__JOB A__
Can you output the passage about Ben Folds Five word for word?
----
Everyone knows three things about Ben Folds Five. One, there were only three of them. Two, they never used a single guitar on their albums – only piano, bass and drums. Three, they split up a couple of years ago.
Sadly, few have heard much of their work other than breakthrough single ‘Brick’ from their best-selling album ‘Whatever and Ever, Amen’. But an even more valuable set of pop-rock gems is to be found on their eponymous debut.
After several frustrating years wasting his talent as a session musician, songwriter and pianist Ben Folds struck on a winning formula in 1994 when he teamed up with bassist Robert Sledge and drummer Darren Jessee in the North Carolina backwater of Chapel Hill. They recorded ‘Ben Folds Five’ there at a friend’s studio in evenings after work and the whole album is infused with an American southern small town feel. Lyrics even refer to specific streets and friends by name, but Folds is too wry a lyricist to ever let this become irritating.
----
__JOB B__
Could you return, unchanged, only the records from the line that contains "Find the location" through the end of the records, including both of those ends?
----
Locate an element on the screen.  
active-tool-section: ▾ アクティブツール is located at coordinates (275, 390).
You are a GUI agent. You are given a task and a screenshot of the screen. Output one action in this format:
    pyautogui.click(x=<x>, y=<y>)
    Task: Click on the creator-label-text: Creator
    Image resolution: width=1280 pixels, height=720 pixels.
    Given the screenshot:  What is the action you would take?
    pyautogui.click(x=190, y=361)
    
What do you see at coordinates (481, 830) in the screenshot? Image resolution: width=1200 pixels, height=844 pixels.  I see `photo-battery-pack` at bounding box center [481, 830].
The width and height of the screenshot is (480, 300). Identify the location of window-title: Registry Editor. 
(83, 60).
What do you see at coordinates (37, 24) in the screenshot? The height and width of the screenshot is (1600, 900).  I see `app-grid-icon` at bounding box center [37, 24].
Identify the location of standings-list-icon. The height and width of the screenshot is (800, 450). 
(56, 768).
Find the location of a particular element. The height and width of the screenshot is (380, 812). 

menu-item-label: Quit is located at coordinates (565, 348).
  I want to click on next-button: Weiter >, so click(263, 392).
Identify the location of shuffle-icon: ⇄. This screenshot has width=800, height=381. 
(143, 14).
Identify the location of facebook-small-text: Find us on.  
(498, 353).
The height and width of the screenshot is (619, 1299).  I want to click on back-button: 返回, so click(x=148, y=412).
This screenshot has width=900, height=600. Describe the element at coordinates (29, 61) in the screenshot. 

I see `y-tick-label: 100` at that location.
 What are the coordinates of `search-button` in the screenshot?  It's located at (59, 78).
----
__FINAL ANSWER A__
Everyone knows three things about Ben Folds Five. One, there were only three of them. Two, they never used a single guitar on their albums – only piano, bass and drums. Three, they split up a couple of years ago.
Sadly, few have heard much of their work other than breakthrough single ‘Brick’ from their best-selling album ‘Whatever and Ever, Amen’. But an even more valuable set of pop-rock gems is to be found on their eponymous debut.
After several frustrating years wasting his talent as a session musician, songwriter and pianist Ben Folds struck on a winning formula in 1994 when he teamed up with bassist Robert Sledge and drummer Darren Jessee in the North Carolina backwater of Chapel Hill. They recorded ‘Ben Folds Five’ there at a friend’s studio in evenings after work and the whole album is infused with an American southern small town feel. Lyrics even refer to specific streets and friends by name, but Folds is too wry a lyricist to ever let this become irritating.

__FINAL ANSWER B__
Find the location of a particular element. The height and width of the screenshot is (380, 812). 

menu-item-label: Quit is located at coordinates (565, 348).
  I want to click on next-button: Weiter >, so click(263, 392).
Identify the location of shuffle-icon: ⇄. This screenshot has width=800, height=381. 
(143, 14).
Identify the location of facebook-small-text: Find us on.  
(498, 353).
The height and width of the screenshot is (619, 1299).  I want to click on back-button: 返回, so click(x=148, y=412).
This screenshot has width=900, height=600. Describe the element at coordinates (29, 61) in the screenshot. 

I see `y-tick-label: 100` at that location.
 What are the coordinates of `search-button` in the screenshot?  It's located at (59, 78).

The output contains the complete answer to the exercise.